We already have to slowly explain the concept of sales tax making their payments higher than the quote for the smooth brained customers. Acting like they've never been to a store before...back when I did the customer service and would get that call, I would literally say "have you...ever...been...to a store...? Oh okay I was confused because it seemed like you....haven't". Luckily I now have nice people on the phones with more patience.

I don't go ask apple for a breakdown when I buy their thousand dollar iphone. They don't tell me the cost of the microprocessor, the screen, the labor for installing the camera. There would be 900 different costs in a proper "breakdown".
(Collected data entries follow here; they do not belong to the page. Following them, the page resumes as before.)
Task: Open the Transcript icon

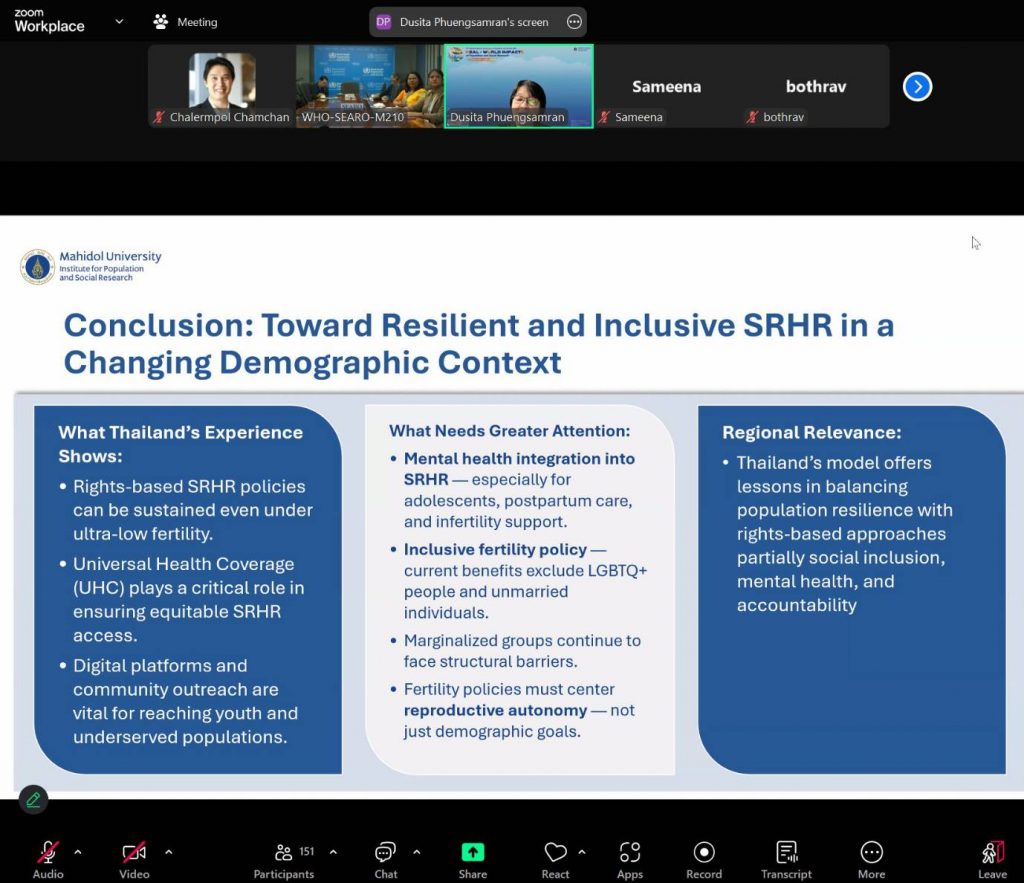Action: pyautogui.click(x=786, y=853)
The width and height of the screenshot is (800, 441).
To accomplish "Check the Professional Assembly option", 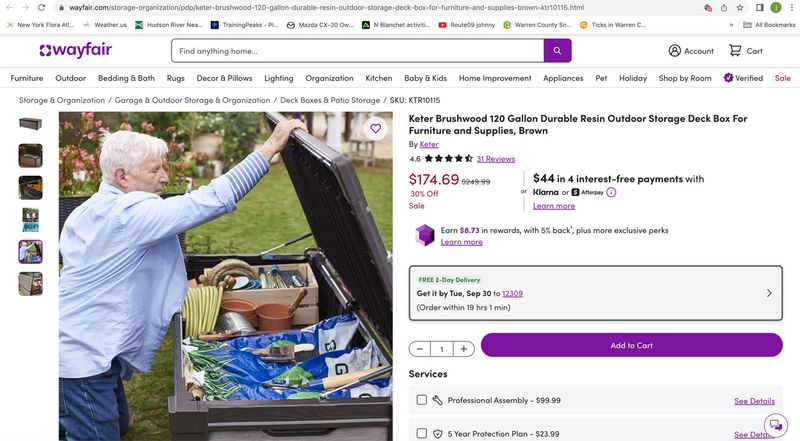I will [x=422, y=400].
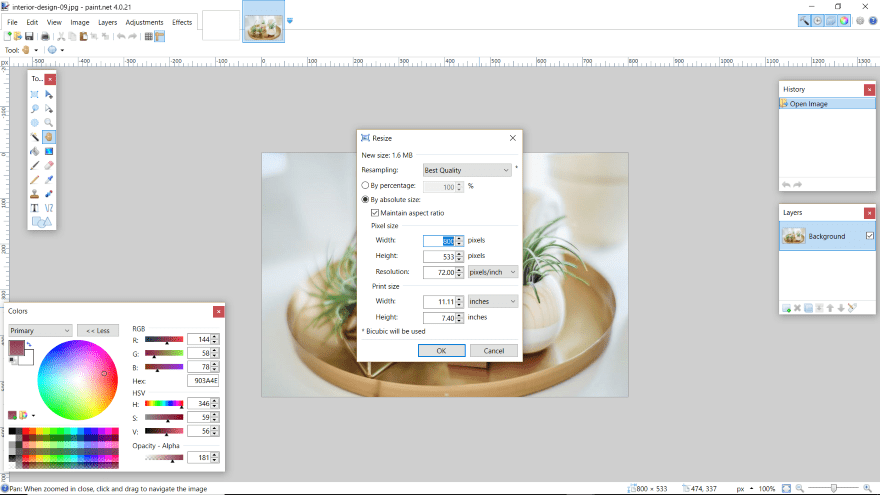Select the Magic Wand tool
This screenshot has width=880, height=495.
34,136
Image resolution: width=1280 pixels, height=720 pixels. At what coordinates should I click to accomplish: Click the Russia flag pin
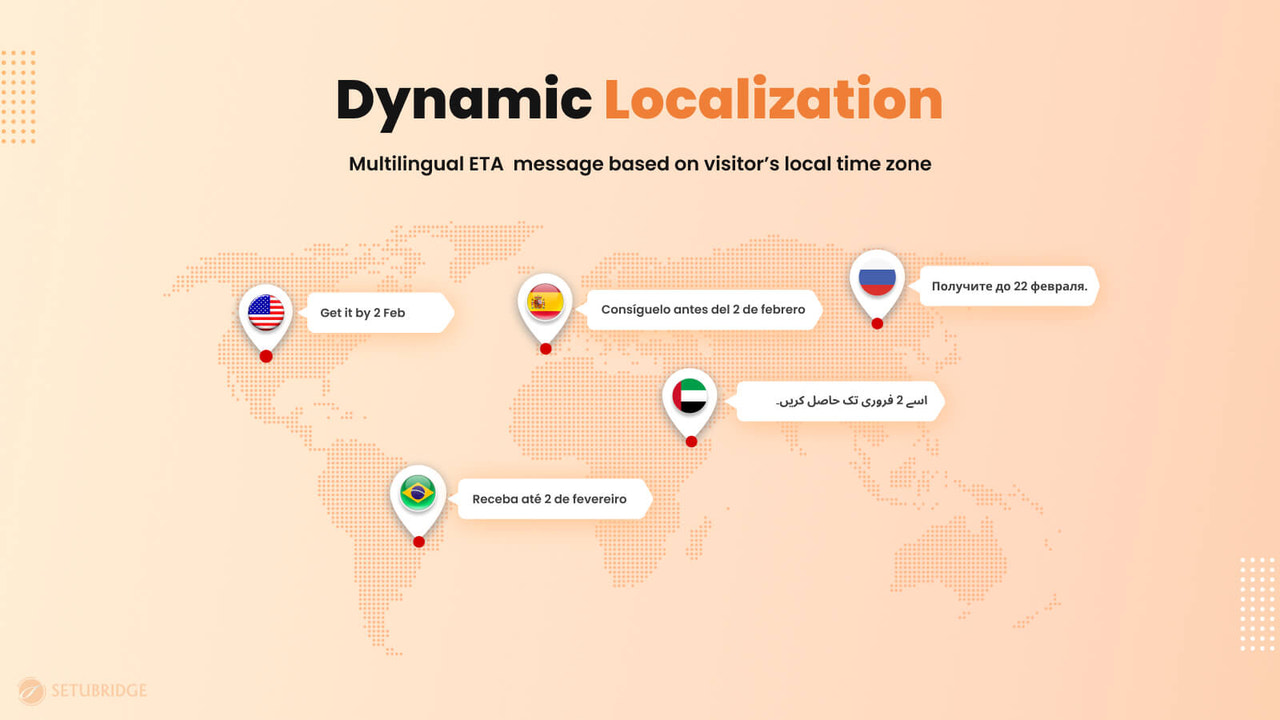(877, 280)
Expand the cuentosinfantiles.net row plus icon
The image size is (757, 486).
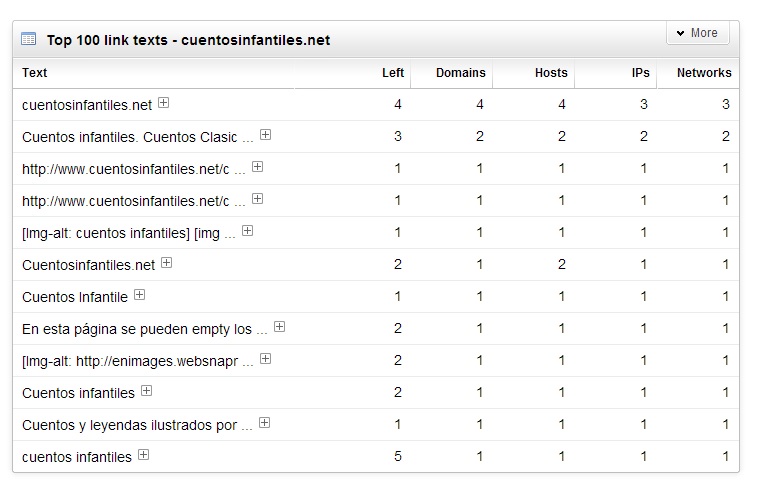pyautogui.click(x=164, y=103)
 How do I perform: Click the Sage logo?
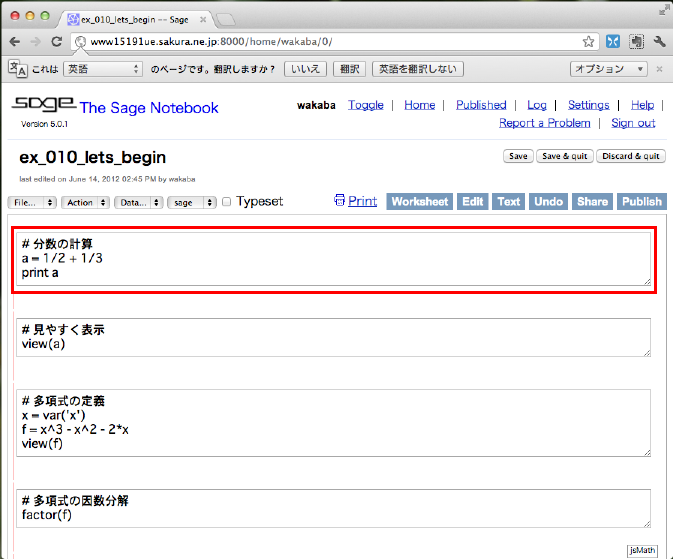click(x=42, y=106)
And since only a stupid person expects a breakdown, their brains would run out of RAM looking at one that was real, and they would get a headache and not signup anyways. "too much numbers. brain hurt. no happy. u no get money". Cattle behavior.

The only good answer is to tell them the 30k cost of materials you bought at wholesale for 20k and your hidden 10k covers smaller expenses and some extra profit that doesn't hurt their feelings.

Or you can bring up a company wide expense that puts them in their place "did you know we spend 3 thousand dollars a month just to process credit cards?" "did you know we paid $30,000 last year just in GAS?"

If they aren't stupid, they are just doing it for negotiating leverage. "Okay I'll provide materials myself". That kind of bs. I would do it as a customer but only to chip away at prices and end up getting the job done for at cost.

As a company I would provide a broken down cost that's even higher than the normal price and present both of them. "Here Mr. customer. The broken down price is 30k, and the normal price for not asking questions is 27k, pick your favorite!"